In the book reviews below, which award earns the +20 task points?

> [ARTICLE]:
>>>>
My main takeaways from this one: humans are horrible and the world is doomed because of homo sapiens. I had to take a nice long break in the middle of this one because it was too heavy to bear at times. The science is good--which makes it all the more depressing.
+20 Task (Pulitzer for General Nonfiction, 2015)
+10 Review
Task total: 30
Season total: 285


The Dutch House by Ann Patchett
I had a friend ask me what this book was about and all I could come up with in answer was: it's about a house and some of the people who once lived in it. That answer is precisely what it's about, but so insufficient to convey the wonder of this novel. It's part fairy tale (complete with an evil stepmother), part character study, part family drama, and entirely beautifully wrought.
A stunning symmetry to the characters (children and parents specifically) unfolds in the last half of the novel which would have come across as trite in the hands of a less-elegant author. Patchett has the greatest timing: knows the precise moment to conceal or reveal, when to elaborate on a topic and when a succinct sentence/paragraph/chapter will have the greatest impact. She creates the most stunning art with her words, this book (my sixth by her) is no exception.
<<<<
> [STORED DATA]:
>>>>
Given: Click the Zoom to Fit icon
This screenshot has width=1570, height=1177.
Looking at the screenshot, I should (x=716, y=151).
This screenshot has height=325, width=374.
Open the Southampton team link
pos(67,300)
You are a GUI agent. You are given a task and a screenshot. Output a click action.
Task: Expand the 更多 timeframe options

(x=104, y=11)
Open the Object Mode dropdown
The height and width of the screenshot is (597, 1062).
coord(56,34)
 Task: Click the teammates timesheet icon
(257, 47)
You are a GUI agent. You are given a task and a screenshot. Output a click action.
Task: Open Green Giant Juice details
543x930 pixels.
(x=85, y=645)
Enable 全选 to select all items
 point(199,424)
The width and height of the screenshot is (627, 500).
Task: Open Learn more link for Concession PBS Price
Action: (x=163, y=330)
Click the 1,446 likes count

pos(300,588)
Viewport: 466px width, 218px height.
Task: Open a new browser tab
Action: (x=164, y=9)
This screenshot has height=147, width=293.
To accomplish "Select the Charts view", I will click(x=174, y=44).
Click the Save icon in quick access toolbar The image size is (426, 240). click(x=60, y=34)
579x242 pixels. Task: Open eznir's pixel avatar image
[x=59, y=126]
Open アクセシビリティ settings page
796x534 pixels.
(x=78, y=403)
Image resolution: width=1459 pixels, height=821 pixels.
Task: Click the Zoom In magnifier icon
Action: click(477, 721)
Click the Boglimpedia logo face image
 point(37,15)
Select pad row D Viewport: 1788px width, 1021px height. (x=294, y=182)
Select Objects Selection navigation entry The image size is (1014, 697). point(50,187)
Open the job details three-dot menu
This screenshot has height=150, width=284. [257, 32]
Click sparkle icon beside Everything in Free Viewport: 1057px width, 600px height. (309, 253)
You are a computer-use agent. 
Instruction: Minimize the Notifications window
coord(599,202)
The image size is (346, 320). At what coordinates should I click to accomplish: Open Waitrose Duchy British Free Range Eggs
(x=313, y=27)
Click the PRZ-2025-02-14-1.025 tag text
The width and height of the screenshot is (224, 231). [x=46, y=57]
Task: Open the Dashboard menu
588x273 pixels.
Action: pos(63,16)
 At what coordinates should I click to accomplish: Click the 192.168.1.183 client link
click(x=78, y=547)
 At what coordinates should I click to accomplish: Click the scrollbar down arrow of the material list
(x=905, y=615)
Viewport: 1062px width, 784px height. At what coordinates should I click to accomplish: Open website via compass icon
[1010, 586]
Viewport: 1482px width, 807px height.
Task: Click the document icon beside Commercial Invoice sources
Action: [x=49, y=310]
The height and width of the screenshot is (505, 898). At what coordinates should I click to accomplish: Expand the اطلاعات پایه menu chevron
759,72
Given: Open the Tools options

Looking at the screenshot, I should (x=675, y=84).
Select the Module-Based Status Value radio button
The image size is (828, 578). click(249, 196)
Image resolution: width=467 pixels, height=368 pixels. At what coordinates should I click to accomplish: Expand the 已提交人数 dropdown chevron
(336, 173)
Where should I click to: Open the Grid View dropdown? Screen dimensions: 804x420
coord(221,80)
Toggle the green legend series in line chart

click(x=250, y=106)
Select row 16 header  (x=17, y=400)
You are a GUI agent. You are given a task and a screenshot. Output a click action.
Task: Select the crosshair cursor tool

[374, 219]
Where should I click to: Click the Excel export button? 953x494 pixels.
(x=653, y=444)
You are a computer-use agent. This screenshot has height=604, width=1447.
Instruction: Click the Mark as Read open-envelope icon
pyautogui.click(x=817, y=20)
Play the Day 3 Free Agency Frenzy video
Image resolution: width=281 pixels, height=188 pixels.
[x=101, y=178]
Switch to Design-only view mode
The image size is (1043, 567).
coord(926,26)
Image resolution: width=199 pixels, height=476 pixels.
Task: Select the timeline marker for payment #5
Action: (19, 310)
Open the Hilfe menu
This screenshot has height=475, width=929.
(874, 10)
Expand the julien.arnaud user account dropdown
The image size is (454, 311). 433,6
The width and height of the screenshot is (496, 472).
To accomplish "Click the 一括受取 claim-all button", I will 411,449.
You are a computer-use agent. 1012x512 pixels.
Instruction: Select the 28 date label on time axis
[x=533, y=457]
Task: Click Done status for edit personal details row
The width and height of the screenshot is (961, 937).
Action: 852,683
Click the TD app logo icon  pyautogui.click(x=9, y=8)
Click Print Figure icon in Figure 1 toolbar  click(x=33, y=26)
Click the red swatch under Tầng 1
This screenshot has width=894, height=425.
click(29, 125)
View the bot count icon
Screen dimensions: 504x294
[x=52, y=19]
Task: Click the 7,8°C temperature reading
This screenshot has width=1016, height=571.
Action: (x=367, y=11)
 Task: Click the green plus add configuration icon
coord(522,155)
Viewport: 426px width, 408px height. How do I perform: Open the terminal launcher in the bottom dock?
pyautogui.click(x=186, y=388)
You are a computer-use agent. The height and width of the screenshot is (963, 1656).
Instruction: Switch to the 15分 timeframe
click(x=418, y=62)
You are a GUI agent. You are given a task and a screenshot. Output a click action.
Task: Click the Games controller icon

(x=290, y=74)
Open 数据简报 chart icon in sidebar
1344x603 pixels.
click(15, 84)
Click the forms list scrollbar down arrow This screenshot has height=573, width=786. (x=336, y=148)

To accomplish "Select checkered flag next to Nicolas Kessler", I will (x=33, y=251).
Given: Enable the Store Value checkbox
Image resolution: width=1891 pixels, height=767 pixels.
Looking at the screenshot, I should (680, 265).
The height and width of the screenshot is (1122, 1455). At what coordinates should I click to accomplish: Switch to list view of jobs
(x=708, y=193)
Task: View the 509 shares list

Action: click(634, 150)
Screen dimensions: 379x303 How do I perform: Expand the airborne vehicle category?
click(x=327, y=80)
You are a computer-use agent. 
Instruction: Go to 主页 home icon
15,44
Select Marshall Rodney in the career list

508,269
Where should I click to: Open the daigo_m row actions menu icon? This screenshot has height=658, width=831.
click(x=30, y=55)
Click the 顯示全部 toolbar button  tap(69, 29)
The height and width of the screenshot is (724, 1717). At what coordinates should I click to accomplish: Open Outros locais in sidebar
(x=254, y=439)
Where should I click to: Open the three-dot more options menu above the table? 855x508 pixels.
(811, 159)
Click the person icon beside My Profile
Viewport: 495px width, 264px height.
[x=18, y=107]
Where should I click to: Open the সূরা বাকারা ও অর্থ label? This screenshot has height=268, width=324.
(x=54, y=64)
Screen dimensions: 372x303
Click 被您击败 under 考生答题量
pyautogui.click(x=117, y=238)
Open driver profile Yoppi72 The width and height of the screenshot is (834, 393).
<<<<
> [ANSWER IN FULL]: The Pulitzer for General Nonfiction, 2015.